> **YOUR INSTRUCTIONS**:
Reproduce word for word the part of the listing that opens with the line containing "Task: Click the Main PID 207964 value" and closes with the line containing "should pyautogui.click(x=523, y=82).", both lines included.

(Stored listing)

↓

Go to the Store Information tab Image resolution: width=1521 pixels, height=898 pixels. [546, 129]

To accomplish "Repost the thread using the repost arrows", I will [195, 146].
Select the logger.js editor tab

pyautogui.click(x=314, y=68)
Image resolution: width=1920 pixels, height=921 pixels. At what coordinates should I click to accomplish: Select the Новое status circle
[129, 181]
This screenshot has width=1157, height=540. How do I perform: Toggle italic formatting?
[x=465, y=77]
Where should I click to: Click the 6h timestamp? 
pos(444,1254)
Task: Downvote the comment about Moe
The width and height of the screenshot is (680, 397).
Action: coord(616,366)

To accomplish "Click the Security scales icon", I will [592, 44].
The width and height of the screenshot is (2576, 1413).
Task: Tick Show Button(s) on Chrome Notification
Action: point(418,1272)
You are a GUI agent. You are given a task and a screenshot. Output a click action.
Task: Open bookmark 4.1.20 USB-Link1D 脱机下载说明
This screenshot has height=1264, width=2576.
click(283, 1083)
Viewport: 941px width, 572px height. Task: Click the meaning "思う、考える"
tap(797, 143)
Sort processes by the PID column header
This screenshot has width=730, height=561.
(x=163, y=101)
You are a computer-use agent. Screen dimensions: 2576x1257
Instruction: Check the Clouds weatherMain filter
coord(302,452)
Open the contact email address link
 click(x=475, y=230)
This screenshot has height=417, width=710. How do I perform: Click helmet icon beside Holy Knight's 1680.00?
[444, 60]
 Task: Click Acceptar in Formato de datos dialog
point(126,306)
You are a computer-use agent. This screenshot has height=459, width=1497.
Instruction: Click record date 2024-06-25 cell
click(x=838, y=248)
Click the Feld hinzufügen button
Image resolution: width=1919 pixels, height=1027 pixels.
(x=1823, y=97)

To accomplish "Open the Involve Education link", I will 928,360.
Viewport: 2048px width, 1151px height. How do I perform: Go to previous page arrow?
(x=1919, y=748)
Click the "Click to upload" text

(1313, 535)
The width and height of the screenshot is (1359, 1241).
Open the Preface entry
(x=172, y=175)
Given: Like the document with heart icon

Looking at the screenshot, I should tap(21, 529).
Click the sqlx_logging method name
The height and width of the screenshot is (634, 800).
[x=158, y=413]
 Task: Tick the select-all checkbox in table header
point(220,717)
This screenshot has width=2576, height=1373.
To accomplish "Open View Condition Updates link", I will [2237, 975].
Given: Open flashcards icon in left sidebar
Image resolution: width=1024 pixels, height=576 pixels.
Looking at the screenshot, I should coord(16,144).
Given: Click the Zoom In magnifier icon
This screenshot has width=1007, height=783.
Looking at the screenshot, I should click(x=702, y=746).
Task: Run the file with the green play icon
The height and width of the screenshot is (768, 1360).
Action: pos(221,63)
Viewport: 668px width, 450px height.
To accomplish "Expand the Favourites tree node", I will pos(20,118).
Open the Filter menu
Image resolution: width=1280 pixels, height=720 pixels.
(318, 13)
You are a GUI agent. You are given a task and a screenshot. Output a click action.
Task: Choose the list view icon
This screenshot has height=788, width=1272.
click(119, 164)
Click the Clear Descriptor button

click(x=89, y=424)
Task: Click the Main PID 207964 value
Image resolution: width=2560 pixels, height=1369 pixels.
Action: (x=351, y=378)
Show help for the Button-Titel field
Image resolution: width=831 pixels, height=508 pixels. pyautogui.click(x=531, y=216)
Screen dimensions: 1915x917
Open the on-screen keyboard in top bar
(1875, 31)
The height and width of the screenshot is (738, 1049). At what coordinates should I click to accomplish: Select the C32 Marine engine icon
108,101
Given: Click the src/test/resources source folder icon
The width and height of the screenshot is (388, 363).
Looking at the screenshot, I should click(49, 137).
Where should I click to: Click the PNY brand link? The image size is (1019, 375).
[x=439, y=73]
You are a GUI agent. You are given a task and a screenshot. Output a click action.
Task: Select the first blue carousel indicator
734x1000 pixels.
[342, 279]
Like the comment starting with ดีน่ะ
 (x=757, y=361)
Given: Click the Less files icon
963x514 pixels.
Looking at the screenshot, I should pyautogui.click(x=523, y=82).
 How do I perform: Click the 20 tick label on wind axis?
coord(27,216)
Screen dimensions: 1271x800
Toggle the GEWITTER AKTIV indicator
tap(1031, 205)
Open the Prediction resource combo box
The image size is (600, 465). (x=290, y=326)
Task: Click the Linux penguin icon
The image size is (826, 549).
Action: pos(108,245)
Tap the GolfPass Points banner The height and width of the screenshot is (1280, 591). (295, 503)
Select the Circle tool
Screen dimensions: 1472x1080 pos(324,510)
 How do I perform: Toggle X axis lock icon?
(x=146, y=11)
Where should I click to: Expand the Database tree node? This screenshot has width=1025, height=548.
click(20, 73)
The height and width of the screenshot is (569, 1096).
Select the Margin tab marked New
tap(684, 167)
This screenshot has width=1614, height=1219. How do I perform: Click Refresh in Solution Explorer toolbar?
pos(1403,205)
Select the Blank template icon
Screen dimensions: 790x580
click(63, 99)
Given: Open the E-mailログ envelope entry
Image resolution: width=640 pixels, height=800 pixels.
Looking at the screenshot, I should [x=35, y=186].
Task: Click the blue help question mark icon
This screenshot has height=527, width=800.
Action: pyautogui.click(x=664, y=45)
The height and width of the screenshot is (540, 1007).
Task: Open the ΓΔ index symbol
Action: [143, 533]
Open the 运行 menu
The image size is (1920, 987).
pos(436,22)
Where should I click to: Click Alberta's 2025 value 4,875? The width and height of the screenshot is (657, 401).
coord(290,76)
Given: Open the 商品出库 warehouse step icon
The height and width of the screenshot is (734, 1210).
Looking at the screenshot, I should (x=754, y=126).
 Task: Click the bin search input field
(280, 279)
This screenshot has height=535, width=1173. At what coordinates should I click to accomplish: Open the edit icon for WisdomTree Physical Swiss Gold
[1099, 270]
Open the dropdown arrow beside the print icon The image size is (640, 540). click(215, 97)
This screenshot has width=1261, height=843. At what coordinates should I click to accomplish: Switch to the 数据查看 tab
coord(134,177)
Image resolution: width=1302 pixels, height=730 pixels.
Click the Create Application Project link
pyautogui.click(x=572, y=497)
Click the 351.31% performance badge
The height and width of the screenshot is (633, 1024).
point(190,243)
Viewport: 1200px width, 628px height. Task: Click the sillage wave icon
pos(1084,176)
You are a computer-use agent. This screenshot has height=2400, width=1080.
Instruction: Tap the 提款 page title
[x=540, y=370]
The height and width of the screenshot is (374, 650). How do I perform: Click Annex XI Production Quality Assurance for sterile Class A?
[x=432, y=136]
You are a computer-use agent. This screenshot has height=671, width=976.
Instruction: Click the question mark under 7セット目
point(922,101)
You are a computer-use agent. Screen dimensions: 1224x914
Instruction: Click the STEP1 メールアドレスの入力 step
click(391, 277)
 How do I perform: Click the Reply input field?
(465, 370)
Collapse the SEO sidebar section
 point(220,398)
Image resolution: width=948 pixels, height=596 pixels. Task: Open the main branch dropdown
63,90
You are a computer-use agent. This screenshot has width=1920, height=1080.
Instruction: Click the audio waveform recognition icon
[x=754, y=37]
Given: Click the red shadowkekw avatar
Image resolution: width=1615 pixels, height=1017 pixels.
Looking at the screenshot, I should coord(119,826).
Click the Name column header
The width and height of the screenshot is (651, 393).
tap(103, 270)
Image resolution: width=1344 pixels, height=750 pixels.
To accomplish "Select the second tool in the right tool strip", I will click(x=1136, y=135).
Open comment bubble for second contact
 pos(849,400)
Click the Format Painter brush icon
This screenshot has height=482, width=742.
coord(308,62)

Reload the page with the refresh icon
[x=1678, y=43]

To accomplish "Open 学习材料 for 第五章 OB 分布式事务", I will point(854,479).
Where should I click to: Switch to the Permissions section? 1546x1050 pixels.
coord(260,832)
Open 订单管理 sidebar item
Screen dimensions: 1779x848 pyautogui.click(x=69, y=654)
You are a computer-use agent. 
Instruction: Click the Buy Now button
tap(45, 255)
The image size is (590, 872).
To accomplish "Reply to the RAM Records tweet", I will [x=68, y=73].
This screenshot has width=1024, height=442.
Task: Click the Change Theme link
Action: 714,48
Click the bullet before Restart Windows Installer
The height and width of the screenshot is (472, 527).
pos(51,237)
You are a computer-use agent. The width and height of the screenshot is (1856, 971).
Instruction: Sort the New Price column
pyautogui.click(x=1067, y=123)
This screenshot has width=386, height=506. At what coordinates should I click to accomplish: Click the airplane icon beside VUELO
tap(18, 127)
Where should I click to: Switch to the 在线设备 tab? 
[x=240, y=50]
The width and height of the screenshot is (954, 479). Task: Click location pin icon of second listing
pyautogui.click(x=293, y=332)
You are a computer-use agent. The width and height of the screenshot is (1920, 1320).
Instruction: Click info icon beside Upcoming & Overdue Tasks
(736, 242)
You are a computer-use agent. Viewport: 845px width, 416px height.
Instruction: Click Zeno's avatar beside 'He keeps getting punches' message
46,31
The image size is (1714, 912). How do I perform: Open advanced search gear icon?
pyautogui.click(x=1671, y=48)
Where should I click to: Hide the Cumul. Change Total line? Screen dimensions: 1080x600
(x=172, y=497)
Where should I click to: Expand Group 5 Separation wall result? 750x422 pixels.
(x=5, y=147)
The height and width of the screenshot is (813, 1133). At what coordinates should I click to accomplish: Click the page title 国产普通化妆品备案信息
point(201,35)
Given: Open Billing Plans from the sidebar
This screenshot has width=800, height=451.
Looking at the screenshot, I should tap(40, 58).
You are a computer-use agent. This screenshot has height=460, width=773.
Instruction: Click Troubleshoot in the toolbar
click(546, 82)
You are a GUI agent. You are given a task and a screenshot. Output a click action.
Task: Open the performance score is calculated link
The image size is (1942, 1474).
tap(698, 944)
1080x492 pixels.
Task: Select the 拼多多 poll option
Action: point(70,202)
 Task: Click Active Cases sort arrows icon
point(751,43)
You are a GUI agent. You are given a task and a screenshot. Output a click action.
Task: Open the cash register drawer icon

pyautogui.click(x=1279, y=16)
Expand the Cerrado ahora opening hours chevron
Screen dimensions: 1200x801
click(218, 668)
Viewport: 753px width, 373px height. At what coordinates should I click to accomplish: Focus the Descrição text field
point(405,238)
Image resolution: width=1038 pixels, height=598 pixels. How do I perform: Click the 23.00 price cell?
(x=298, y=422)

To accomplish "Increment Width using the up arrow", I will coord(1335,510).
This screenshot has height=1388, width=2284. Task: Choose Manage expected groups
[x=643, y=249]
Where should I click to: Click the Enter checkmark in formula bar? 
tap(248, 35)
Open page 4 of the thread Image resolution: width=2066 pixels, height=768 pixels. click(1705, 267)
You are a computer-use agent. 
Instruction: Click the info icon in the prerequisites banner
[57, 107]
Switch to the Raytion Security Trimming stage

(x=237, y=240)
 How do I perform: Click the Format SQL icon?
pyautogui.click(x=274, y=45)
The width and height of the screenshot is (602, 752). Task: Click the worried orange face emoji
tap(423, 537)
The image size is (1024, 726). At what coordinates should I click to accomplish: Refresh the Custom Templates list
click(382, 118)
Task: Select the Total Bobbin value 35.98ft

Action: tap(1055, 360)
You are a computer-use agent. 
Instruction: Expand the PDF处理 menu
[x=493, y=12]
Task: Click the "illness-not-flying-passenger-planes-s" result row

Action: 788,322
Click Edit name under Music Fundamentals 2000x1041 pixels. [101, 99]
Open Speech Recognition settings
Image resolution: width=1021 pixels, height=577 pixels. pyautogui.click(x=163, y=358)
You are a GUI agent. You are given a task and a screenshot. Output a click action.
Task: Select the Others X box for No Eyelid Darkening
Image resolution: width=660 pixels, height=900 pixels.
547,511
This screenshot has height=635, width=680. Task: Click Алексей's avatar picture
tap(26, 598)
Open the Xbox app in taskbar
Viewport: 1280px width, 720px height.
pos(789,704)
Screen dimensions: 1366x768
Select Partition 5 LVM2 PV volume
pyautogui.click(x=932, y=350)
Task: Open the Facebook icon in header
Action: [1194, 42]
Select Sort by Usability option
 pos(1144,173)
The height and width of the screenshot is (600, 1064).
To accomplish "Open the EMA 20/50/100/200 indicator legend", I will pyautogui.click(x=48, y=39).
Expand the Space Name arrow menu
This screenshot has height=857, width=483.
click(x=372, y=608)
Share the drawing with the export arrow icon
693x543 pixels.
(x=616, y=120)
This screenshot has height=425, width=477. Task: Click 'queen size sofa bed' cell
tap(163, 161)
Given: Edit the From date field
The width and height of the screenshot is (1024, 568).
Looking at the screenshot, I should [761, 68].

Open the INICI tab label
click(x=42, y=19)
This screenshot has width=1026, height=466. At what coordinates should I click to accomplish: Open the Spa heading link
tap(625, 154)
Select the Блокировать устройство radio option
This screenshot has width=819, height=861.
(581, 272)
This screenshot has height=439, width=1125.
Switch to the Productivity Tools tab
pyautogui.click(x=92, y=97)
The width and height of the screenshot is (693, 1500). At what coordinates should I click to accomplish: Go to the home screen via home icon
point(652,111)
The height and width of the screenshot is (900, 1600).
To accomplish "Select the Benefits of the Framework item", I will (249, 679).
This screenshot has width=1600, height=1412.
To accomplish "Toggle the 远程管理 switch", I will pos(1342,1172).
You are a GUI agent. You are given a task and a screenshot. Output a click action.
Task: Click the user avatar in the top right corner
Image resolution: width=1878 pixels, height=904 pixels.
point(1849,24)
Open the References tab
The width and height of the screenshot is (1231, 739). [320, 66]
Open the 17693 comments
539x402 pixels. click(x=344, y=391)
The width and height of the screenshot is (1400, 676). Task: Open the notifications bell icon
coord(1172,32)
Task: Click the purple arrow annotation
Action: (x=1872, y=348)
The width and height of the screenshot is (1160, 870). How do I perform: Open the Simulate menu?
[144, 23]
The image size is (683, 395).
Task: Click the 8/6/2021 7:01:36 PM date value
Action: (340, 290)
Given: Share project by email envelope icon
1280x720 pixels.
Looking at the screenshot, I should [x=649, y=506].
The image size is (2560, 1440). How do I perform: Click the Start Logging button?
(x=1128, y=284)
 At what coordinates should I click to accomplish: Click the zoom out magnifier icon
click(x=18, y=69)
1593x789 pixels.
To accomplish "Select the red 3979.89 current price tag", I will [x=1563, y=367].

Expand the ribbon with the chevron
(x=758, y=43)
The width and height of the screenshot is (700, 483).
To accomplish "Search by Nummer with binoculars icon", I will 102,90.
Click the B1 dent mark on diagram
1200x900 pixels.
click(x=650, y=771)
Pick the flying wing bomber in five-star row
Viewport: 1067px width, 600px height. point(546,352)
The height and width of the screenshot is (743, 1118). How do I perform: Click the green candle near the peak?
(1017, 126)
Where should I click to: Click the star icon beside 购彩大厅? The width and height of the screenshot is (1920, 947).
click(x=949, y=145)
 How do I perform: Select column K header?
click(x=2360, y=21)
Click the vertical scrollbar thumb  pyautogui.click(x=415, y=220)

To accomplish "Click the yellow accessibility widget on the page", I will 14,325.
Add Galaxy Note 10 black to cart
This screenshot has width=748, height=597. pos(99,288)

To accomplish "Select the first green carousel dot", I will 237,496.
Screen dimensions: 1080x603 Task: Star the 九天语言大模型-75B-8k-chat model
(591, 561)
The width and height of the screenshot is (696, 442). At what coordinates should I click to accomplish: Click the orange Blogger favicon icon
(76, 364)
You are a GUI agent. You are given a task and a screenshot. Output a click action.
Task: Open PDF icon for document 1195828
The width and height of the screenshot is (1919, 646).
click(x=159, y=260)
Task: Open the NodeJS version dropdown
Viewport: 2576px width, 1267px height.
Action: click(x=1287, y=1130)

↑

> **THE RESULT**:
Task: Click the Main PID 207964 value
Image resolution: width=2560 pixels, height=1369 pixels.
Action: (x=351, y=378)
Show help for the Button-Titel field
Image resolution: width=831 pixels, height=508 pixels. pyautogui.click(x=531, y=216)
Screen dimensions: 1915x917
Open the on-screen keyboard in top bar
(1875, 31)
The height and width of the screenshot is (738, 1049). At what coordinates should I click to accomplish: Select the C32 Marine engine icon
108,101
Given: Click the src/test/resources source folder icon
The width and height of the screenshot is (388, 363).
Looking at the screenshot, I should click(49, 137).
Where should I click to: Click the PNY brand link? The image size is (1019, 375).
[x=439, y=73]
You are a GUI agent. You are given a task and a screenshot. Output a click action.
Task: Select the first blue carousel indicator
734x1000 pixels.
[342, 279]
Like the comment starting with ดีน่ะ
 (x=757, y=361)
Given: Click the Less files icon
963x514 pixels.
Looking at the screenshot, I should pyautogui.click(x=523, y=82).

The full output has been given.